Если здоровья много и
восстанавливаетесь быстро, то тренируйтесь также, 3 раза в неделю. Но с
ростом рабочего веса, надо будет перейти на 2 раза в неделю. Во всех
упражнениях делайте 2 разминочных подхода, т.е. количество повторений тоже
как в рабочих, а вес на 70 и 85 процентов меньше рабочего. Рабочих 2-3
подхода.
При этом, увеличивая
рабочий вес, разминочный можно не менять.
1тренировка.
Приседания.
Жим лёжа.
Шраги.
2 тренировка.
Становая тяга.
Подтягивания.
Жим узким хватом.
3 тренировка.
Жим сидя с груди, лучше жим делать с гантелями.
Подъём ног к перекладине.
Пресс.
Дальше надо смотреть на
результат и на рост рабочих весов. Вес увеличивайте на
1-2,5кг. Лучше не доработать. Мышцы свою нагрузку всё равно получат. А вот если рванёте, то потом месяц, в лучшем случае,
будете из перетренерованности выходить.
Научиться часто есть просто.
Накладываете себе еду как обычно и делите её пополам. Мне нравится делить на
углеводы и белки. В этом случае легче регулировать калорийность.
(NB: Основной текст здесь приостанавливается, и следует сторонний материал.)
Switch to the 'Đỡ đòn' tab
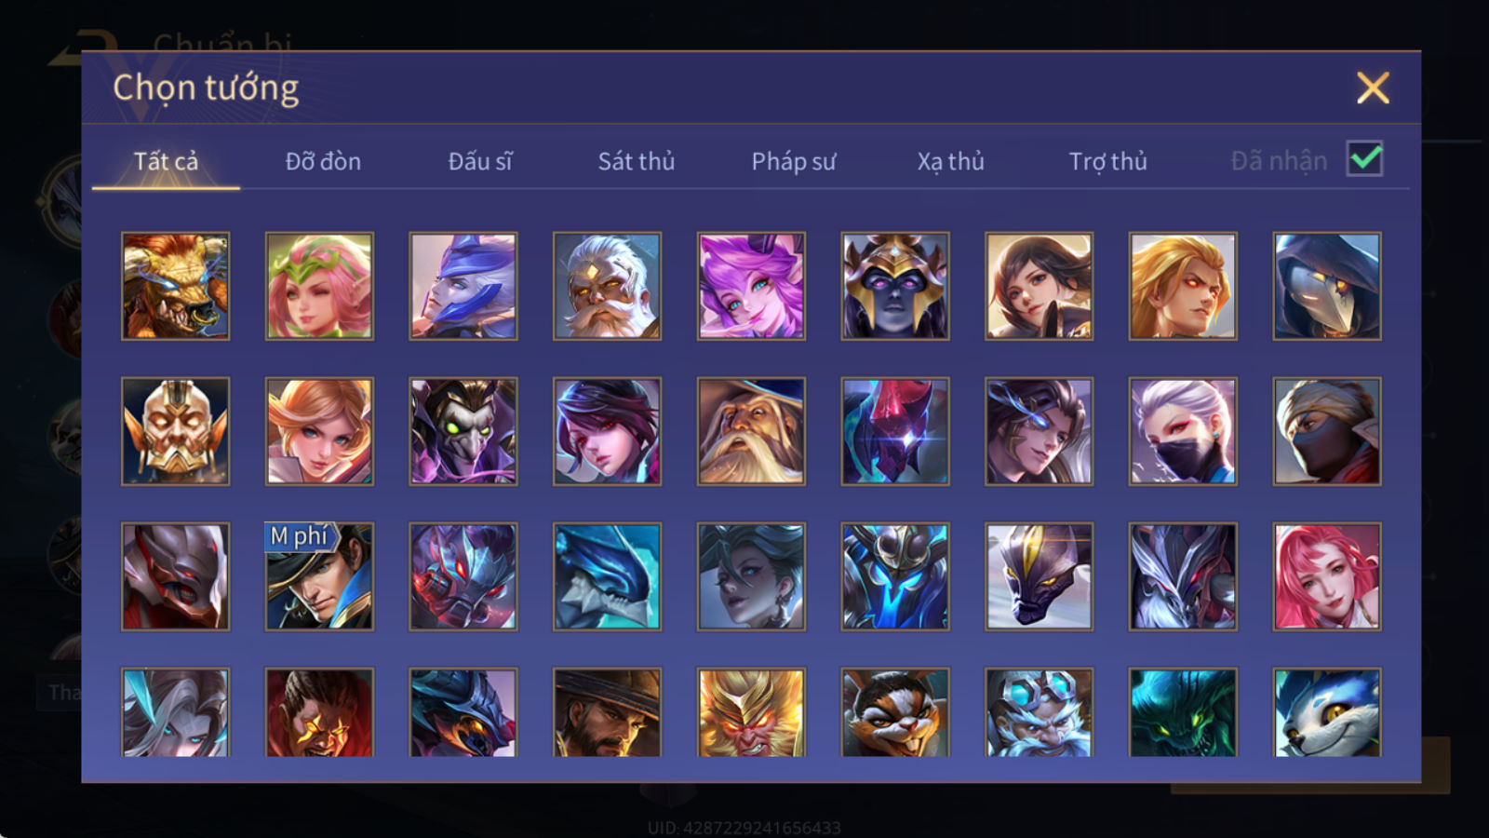 [323, 161]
Особенно, когда надо увеличивать количество белка. Нет тяжести в желудке,
если есть курицу отдельно от риса.
Если хочется
есть, подождите 20-30 минут и голод пройдёт. Если не проходит, значит, не
хватает витаминов, а не основного блюда. Увеличьте и разнообразьте порцию
салата.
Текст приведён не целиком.